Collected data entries

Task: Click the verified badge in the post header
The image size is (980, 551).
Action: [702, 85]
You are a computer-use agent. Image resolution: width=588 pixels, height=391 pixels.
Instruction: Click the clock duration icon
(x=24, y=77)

» **Exercise requirements**:
Set down the entries above again, word for word.

» **Your response**:
Task: Click the verified badge in the post header
The image size is (980, 551).
Action: [702, 85]
You are a computer-use agent. Image resolution: width=588 pixels, height=391 pixels.
Instruction: Click the clock duration icon
(x=24, y=77)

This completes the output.